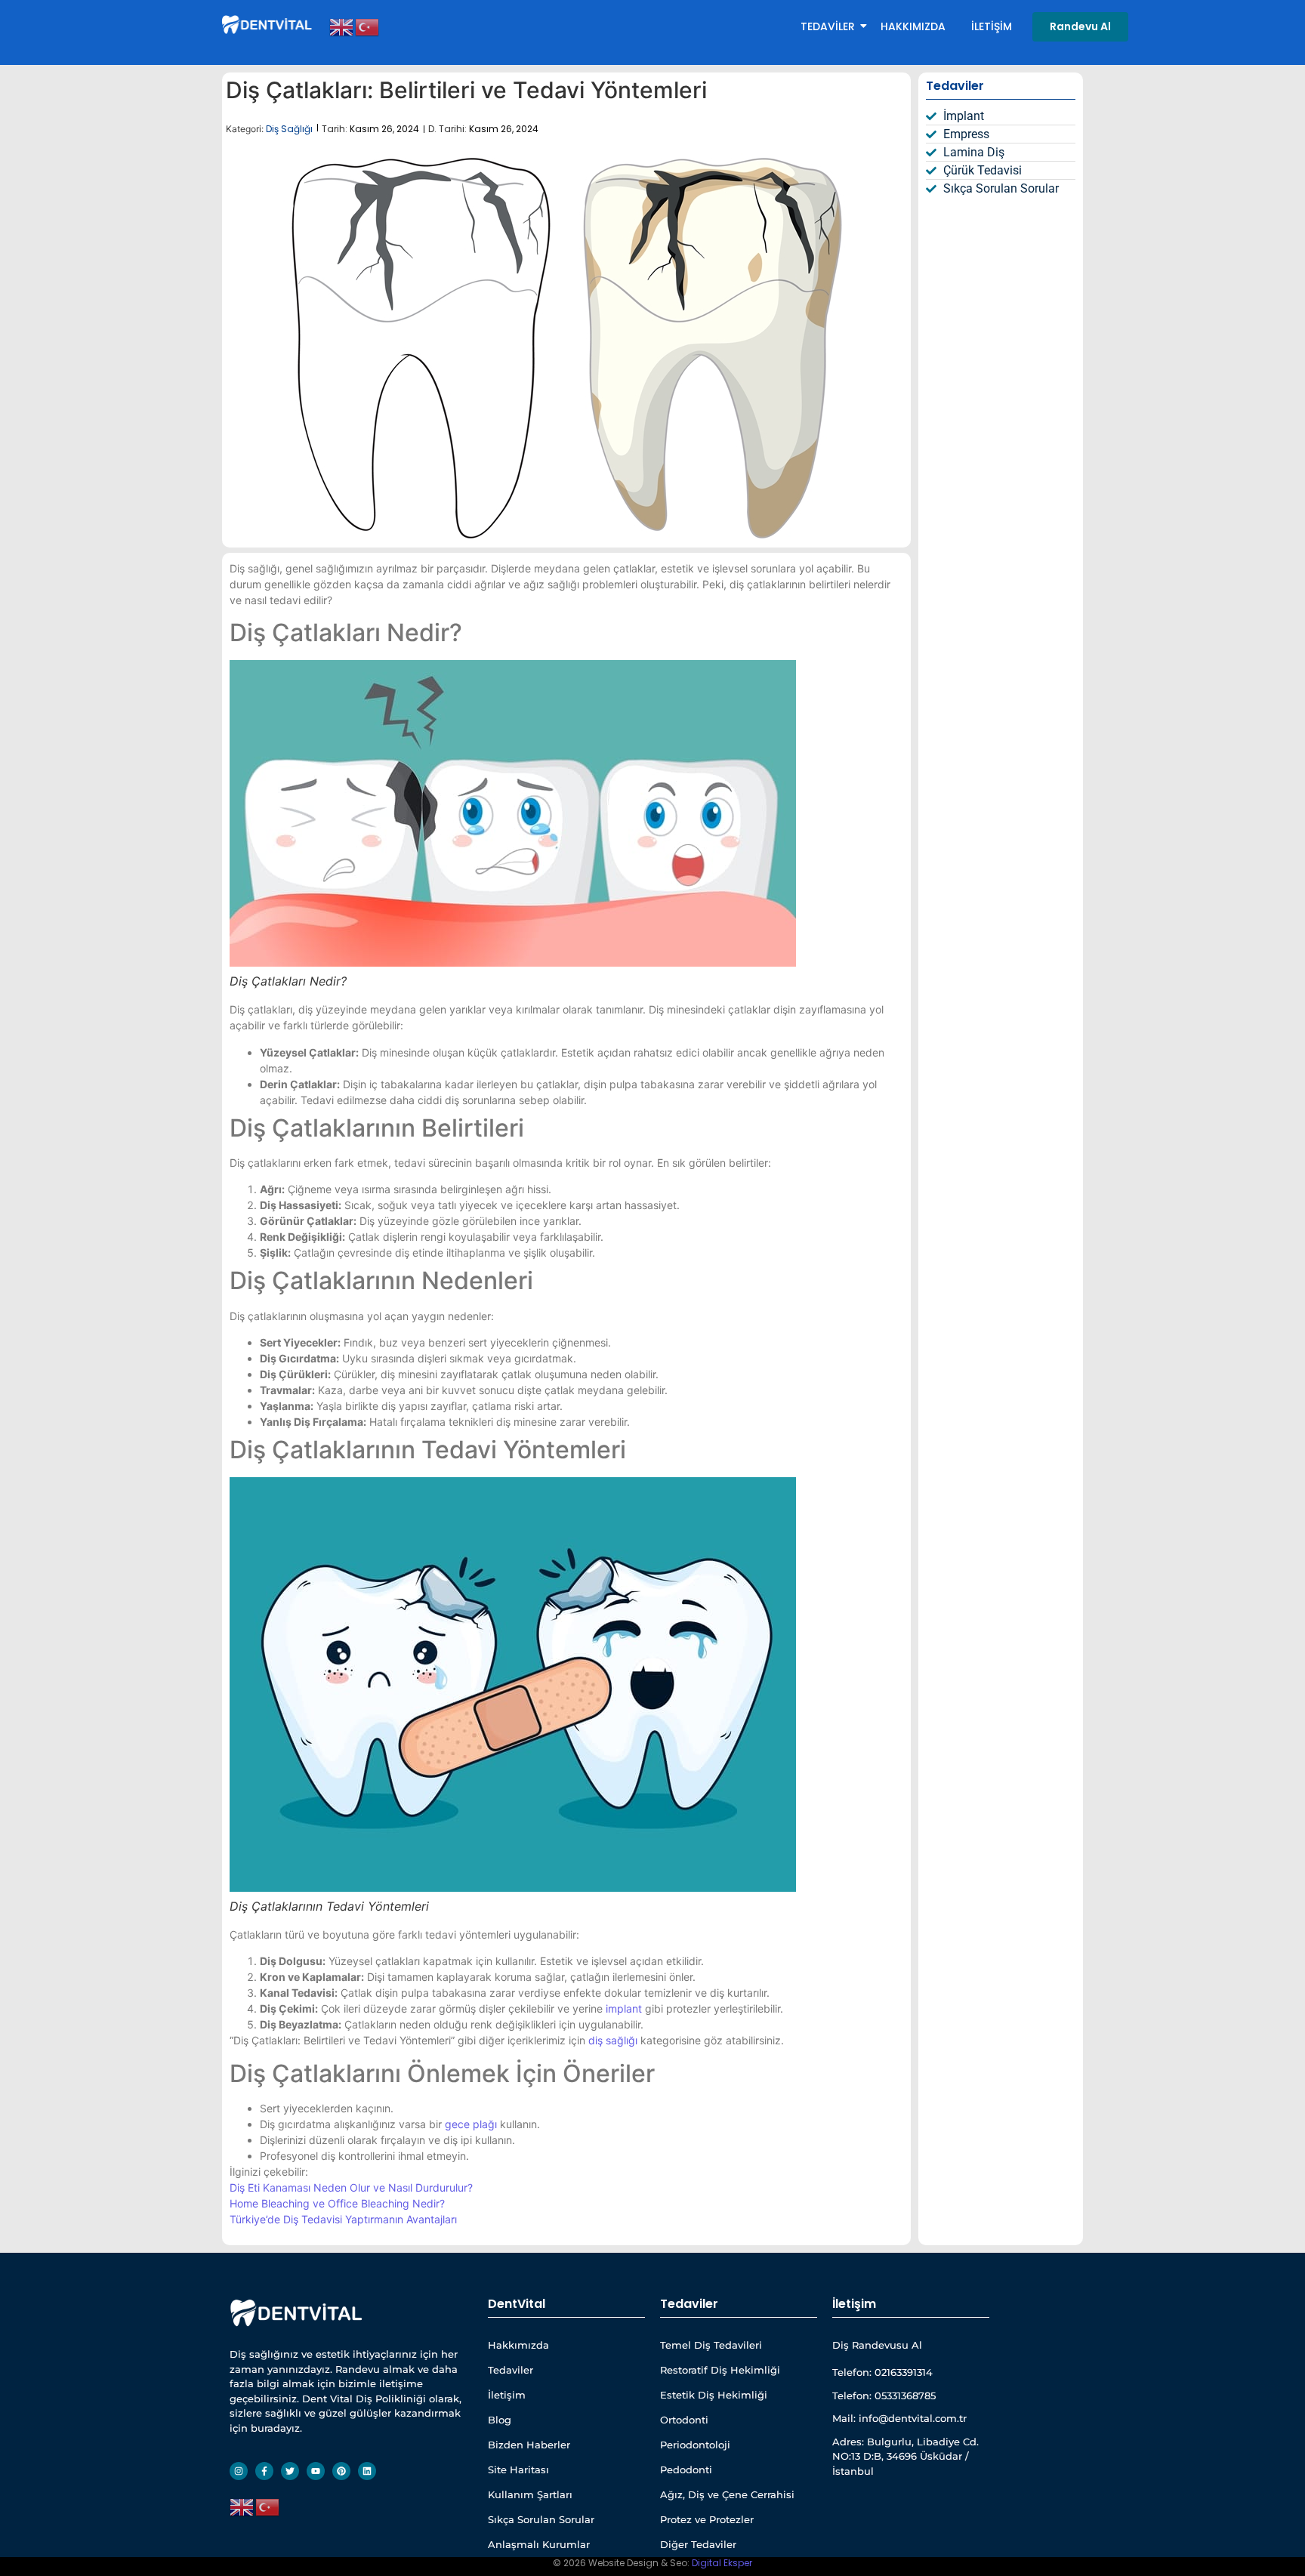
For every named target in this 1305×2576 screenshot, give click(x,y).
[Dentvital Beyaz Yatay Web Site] (267, 24)
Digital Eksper (722, 2562)
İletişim (991, 26)
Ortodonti (684, 2420)
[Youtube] (316, 2471)
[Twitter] (290, 2471)
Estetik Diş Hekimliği (713, 2395)
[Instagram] (239, 2471)
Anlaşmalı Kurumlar (539, 2544)
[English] (342, 25)
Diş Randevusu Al (877, 2345)
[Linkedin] (367, 2471)
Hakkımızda (913, 26)
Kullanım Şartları (530, 2494)
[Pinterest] (341, 2471)
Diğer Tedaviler (698, 2544)
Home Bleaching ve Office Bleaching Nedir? (337, 2203)
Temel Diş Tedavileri (711, 2345)
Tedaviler (828, 26)
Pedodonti (686, 2469)
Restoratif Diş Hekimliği (720, 2370)
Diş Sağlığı (289, 128)
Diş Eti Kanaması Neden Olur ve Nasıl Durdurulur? (351, 2187)
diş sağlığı (612, 2040)
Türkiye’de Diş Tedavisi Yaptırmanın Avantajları (343, 2219)
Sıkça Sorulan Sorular (541, 2519)
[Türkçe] (368, 25)
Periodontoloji (695, 2445)
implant (624, 2008)
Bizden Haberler (529, 2445)
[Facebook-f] (264, 2471)
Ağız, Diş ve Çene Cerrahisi (727, 2494)
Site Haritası (518, 2469)
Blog (499, 2420)
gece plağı (471, 2124)
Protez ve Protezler (707, 2519)
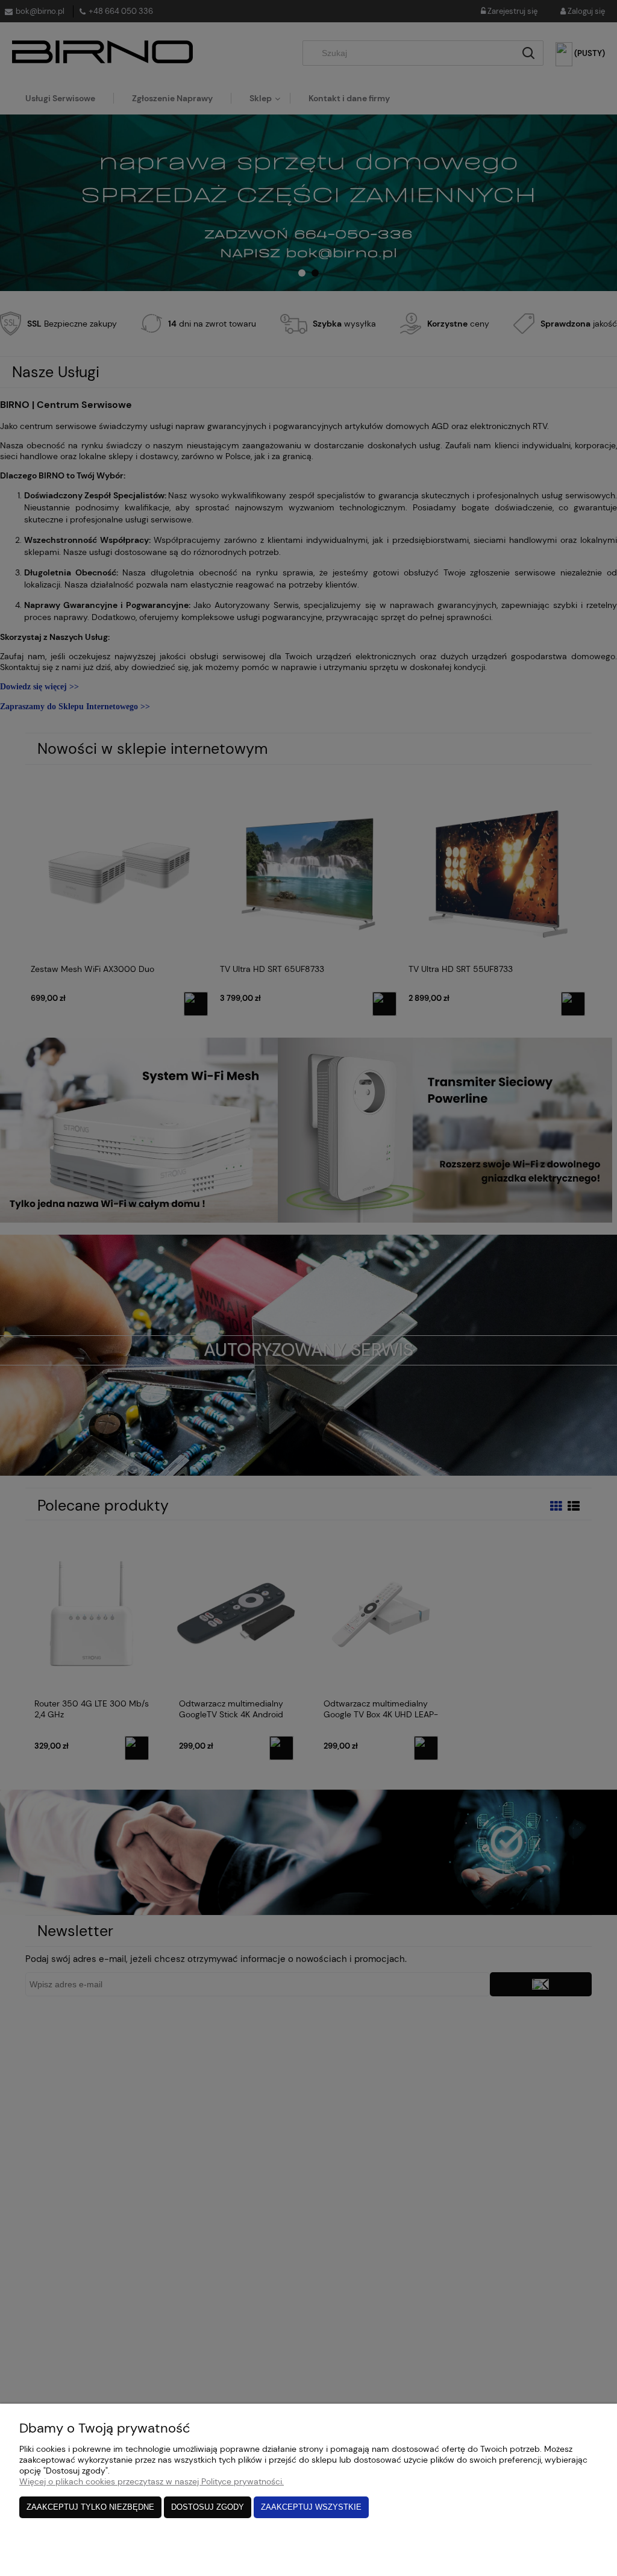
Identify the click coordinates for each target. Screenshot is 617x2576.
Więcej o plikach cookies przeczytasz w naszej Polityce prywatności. (151, 2481)
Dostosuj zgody (207, 2507)
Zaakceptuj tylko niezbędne (90, 2507)
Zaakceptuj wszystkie (311, 2507)
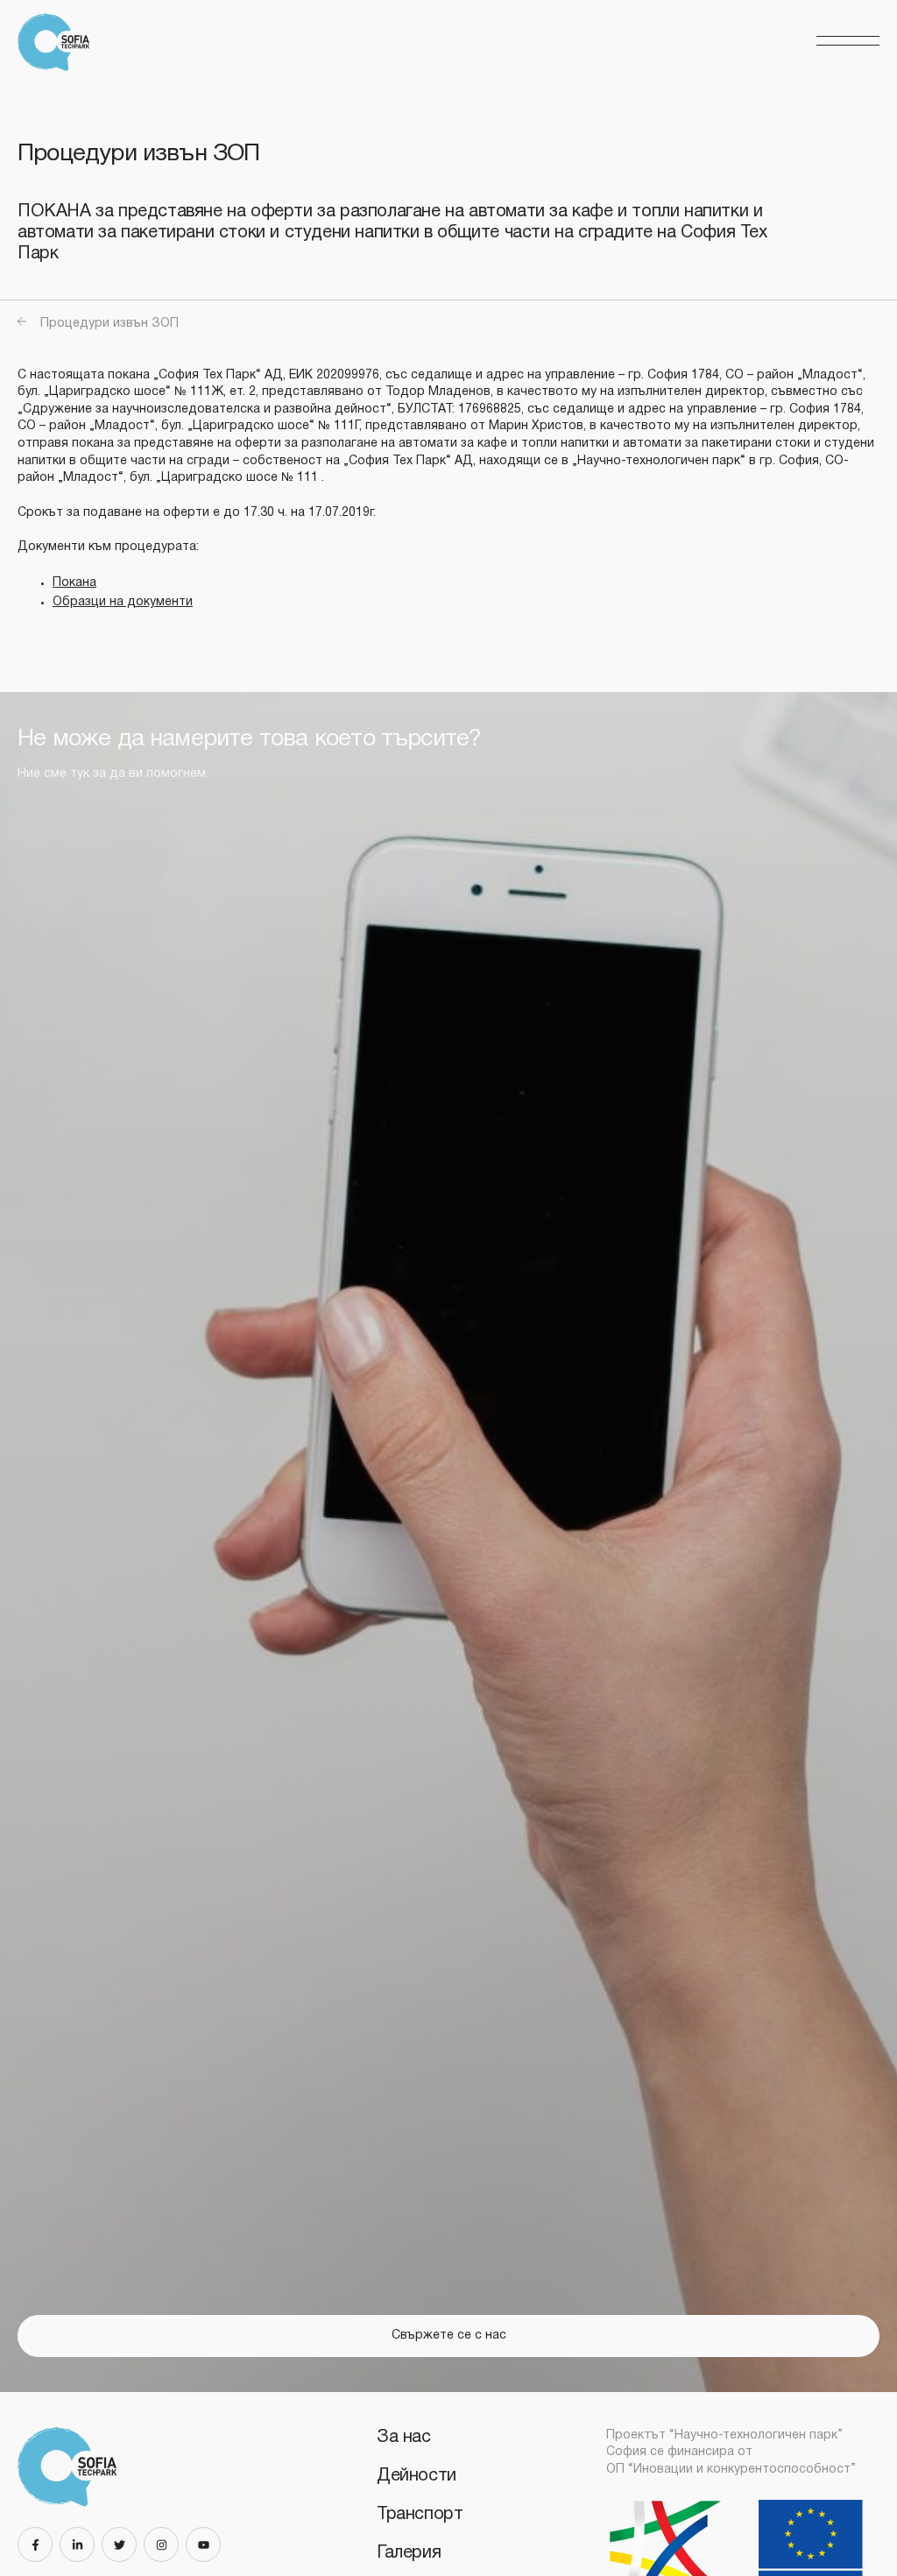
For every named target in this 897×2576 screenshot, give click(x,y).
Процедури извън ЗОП (109, 323)
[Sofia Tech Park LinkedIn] (81, 2544)
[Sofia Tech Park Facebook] (39, 2544)
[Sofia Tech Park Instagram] (165, 2544)
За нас (404, 2437)
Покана (74, 583)
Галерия (409, 2553)
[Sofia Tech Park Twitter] (123, 2544)
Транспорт (420, 2515)
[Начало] (59, 42)
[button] (847, 41)
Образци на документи (123, 602)
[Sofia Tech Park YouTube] (207, 2544)
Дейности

Task requirements
Set down all of the entries exactly. Leave the pictures out.

Result of the exercise
For every named target in this 1305×2576 screenshot, give click(x,y).
[Dentvital Beyaz Yatay Web Site] (267, 24)
Digital Eksper (722, 2562)
İletişim (991, 26)
Ortodonti (684, 2420)
[Youtube] (316, 2471)
[Twitter] (290, 2471)
Estetik Diş Hekimliği (713, 2395)
[Instagram] (239, 2471)
Anlaşmalı Kurumlar (539, 2544)
[English] (342, 25)
Diş Randevusu Al (877, 2345)
[Linkedin] (367, 2471)
Hakkımızda (913, 26)
Kullanım Şartları (530, 2494)
[Pinterest] (341, 2471)
Diğer Tedaviler (698, 2544)
Home Bleaching ve Office Bleaching Nedir? (337, 2203)
Temel Diş Tedavileri (711, 2345)
Tedaviler (828, 26)
Pedodonti (686, 2469)
Restoratif Diş Hekimliği (720, 2370)
Diş Sağlığı (289, 128)
Diş Eti Kanaması Neden Olur ve Nasıl Durdurulur? (351, 2187)
diş sağlığı (612, 2040)
Türkiye’de Diş Tedavisi Yaptırmanın Avantajları (343, 2219)
Sıkça Sorulan Sorular (541, 2519)
[Türkçe] (368, 25)
Periodontoloji (695, 2445)
implant (624, 2008)
Bizden Haberler (529, 2445)
[Facebook-f] (264, 2471)
Ağız, Diş ve Çene Cerrahisi (727, 2494)
Site Haritası (518, 2469)
Blog (499, 2420)
gece plağı (471, 2124)
Protez ve Protezler (707, 2519)
Identify the click coordinates for each target. Screenshot is 617x2576.
Więcej o plikach cookies przeczytasz w naszej Polityce prywatności. (151, 2481)
Dostosuj zgody (207, 2507)
Zaakceptuj tylko niezbędne (90, 2507)
Zaakceptuj wszystkie (311, 2507)
For every named target in this 897×2576 screenshot, give click(x,y).
Процедури извън ЗОП (109, 323)
[Sofia Tech Park LinkedIn] (81, 2544)
[Sofia Tech Park Facebook] (39, 2544)
[Sofia Tech Park Instagram] (165, 2544)
За нас (404, 2437)
Покана (74, 583)
Галерия (409, 2553)
[Sofia Tech Park Twitter] (123, 2544)
Транспорт (420, 2515)
[Начало] (59, 42)
[button] (847, 41)
Образци на документи (123, 602)
[Sofia Tech Park YouTube] (207, 2544)
Дейности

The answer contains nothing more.